For considerable time I had felt spooked by the empty, deserted homesteads whenever I drove through the arid landscape. David, who was exceptionally drawn to the Great Karoo and its people, compelled me to ponder why I had felt the urge to explore distant, non-native elements when I started painting about four years earlier. Could it be that I did not feel technically adept to do justice to the familiar, or could I simply not face the inevitable experience of having my near paradisical recollections of growing up in the vast spaces of the Karoo destroyed by confronting the reality of the present?

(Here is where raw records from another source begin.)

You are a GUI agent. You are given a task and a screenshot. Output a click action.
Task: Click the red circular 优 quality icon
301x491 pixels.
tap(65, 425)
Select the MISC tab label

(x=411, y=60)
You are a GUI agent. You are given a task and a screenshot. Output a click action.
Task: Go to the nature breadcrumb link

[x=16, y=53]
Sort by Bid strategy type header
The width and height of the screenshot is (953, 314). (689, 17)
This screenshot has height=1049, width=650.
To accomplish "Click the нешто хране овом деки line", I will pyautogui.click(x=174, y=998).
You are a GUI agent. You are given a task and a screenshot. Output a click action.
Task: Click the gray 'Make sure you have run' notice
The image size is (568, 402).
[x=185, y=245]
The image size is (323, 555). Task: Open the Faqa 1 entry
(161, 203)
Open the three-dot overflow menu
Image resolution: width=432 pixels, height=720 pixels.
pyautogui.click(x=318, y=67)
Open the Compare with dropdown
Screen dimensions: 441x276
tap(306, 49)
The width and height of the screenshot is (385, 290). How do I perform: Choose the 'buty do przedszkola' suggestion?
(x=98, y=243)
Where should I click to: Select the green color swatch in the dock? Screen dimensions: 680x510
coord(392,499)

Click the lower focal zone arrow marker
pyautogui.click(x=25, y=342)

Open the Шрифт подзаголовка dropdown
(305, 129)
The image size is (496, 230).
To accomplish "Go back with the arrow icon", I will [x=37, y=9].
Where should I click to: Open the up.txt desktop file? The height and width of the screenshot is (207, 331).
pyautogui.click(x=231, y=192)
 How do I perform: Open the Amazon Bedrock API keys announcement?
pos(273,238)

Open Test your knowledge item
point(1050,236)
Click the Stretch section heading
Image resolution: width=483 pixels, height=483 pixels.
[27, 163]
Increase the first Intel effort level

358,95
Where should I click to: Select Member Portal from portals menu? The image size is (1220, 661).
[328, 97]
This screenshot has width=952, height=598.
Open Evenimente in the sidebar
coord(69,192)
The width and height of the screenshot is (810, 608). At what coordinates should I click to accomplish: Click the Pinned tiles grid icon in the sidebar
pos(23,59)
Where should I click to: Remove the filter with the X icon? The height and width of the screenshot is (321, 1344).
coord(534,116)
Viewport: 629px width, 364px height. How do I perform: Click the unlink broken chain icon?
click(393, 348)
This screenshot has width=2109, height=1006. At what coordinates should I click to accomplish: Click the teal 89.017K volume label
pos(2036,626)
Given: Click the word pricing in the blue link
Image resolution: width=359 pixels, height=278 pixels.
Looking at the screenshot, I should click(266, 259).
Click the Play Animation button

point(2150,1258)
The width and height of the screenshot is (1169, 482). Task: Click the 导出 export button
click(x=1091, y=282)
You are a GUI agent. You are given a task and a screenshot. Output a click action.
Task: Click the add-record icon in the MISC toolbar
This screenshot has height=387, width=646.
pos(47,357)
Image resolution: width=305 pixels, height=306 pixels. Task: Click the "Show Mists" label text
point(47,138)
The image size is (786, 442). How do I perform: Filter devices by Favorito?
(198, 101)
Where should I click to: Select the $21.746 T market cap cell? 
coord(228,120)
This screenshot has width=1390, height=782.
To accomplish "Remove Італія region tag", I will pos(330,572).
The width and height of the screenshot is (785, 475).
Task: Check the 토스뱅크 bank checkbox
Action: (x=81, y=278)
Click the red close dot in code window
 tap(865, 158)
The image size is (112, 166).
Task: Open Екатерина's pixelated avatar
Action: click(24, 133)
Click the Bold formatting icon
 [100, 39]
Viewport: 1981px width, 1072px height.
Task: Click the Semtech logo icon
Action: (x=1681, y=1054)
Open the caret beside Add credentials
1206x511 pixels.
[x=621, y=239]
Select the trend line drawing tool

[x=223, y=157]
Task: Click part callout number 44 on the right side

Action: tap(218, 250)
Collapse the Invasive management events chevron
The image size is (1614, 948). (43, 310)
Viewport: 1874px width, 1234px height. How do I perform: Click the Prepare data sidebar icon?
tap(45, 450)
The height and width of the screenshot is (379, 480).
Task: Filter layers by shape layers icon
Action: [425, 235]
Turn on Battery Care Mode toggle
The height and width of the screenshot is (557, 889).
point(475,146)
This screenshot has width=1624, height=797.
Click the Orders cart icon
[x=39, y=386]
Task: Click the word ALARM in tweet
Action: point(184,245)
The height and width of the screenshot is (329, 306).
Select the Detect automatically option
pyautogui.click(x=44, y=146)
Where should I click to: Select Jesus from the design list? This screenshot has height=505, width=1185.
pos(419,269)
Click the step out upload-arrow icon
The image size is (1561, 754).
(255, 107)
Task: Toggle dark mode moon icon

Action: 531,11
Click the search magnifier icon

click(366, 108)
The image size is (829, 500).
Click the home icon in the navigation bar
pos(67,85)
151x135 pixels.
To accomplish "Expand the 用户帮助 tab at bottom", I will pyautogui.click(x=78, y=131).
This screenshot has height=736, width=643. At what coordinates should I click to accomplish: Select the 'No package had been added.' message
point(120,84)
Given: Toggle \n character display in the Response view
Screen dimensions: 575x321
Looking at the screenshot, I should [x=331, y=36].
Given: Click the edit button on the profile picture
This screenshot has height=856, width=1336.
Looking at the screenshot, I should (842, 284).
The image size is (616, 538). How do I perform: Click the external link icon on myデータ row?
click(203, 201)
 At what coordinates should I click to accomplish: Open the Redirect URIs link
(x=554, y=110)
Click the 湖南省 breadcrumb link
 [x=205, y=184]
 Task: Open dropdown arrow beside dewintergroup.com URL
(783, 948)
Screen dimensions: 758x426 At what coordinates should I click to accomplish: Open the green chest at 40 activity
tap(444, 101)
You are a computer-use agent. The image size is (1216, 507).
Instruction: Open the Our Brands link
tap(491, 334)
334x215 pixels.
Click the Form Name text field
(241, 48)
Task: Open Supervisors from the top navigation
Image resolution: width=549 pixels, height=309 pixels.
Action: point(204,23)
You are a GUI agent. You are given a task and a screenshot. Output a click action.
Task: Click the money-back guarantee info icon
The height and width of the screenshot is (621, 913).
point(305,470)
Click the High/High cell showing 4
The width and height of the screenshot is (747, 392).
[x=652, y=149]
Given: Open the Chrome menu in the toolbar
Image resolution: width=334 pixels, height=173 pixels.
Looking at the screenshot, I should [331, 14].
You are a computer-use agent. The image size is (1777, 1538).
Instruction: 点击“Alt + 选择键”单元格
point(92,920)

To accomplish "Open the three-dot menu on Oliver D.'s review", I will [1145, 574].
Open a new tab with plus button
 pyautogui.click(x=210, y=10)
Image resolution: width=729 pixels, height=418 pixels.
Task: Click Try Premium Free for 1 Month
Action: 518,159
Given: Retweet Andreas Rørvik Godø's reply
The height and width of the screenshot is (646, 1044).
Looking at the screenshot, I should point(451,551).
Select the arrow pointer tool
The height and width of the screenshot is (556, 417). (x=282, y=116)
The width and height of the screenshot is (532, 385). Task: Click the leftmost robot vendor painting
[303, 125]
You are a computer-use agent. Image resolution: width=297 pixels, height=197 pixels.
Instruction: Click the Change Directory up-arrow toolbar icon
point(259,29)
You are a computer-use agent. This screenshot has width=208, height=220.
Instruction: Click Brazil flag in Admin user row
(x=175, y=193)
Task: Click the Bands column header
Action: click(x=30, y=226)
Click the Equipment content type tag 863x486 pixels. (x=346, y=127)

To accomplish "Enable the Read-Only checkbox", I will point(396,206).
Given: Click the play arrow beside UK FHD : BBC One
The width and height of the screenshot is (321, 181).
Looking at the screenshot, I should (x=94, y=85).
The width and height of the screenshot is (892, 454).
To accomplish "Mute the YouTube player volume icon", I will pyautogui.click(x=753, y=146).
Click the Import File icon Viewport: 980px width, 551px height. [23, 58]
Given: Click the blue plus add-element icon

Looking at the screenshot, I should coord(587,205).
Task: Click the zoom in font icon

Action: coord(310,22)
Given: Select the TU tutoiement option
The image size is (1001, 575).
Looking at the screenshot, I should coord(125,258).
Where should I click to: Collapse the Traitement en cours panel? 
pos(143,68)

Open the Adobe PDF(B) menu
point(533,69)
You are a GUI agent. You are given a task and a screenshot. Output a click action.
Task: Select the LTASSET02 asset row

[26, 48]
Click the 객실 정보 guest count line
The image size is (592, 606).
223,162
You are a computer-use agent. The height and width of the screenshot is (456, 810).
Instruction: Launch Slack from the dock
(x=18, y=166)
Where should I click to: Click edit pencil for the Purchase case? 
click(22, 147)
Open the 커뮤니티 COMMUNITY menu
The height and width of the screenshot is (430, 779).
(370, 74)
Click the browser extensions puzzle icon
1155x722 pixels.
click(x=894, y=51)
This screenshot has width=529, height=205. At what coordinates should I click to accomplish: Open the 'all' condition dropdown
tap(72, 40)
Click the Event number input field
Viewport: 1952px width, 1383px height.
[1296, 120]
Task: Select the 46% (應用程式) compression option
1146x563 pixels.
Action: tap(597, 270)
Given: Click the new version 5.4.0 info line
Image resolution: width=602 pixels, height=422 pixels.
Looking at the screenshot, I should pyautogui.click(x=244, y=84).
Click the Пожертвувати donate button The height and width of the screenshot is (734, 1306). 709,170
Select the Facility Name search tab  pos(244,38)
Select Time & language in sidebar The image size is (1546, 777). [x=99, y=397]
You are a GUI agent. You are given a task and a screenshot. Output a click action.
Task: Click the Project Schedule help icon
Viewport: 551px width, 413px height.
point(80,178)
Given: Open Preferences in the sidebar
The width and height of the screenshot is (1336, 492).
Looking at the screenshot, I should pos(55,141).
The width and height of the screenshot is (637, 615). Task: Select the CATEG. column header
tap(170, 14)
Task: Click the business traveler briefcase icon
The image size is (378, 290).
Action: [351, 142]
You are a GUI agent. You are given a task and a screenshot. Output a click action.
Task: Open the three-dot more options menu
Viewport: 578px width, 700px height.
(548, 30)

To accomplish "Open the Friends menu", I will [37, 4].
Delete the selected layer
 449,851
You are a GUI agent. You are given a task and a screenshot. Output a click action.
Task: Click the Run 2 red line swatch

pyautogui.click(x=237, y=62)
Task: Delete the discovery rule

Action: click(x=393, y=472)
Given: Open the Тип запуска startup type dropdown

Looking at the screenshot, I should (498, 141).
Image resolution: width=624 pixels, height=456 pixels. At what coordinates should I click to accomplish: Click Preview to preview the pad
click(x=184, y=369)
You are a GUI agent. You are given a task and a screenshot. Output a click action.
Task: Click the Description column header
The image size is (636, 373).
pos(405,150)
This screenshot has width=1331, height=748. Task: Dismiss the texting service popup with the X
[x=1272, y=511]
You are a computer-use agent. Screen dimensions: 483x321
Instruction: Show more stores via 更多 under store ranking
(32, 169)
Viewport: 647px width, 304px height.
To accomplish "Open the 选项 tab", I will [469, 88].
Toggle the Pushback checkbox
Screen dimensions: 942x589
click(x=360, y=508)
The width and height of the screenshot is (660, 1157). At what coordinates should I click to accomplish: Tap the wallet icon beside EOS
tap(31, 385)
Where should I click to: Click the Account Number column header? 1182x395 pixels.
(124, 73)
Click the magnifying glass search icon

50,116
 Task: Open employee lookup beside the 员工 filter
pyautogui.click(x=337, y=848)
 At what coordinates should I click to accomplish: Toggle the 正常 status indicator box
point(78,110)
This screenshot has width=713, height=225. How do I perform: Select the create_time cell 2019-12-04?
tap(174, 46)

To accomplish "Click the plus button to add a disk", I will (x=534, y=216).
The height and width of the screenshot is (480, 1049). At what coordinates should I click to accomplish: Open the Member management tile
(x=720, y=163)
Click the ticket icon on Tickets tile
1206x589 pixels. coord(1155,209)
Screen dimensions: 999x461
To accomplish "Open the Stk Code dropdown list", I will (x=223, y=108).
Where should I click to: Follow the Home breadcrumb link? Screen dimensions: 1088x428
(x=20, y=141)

I pointed out to David that the Karoo did feature in three light-hearted paintings done a few years earlier. At the time I quipped that during a serious Karoo drought one would sooner see a pumpkin or melon float in the sky than a rain cloud.
Shortly before our conversation, it so happened that I started to explore the classical glazing oil-painting technique. Now I wondered whether the colour and texture that resulted from consecutive applications of transparent pigments might possibly evoke the insubstantial, shifting nature of memory and imagination. Because, although the world of my youth existed clear and concrete in my mind, it seemed elusive and intangible at the same time.
Eventually, I decided on two series of paintings: farmhouse interiors in large format, and much smaller paintings of the exteriors of some old houses in the Karoo town where I first went to school.
I dedicate Elegie vir die Karoo to David Goldblatt with deep appreciation and in loving memory.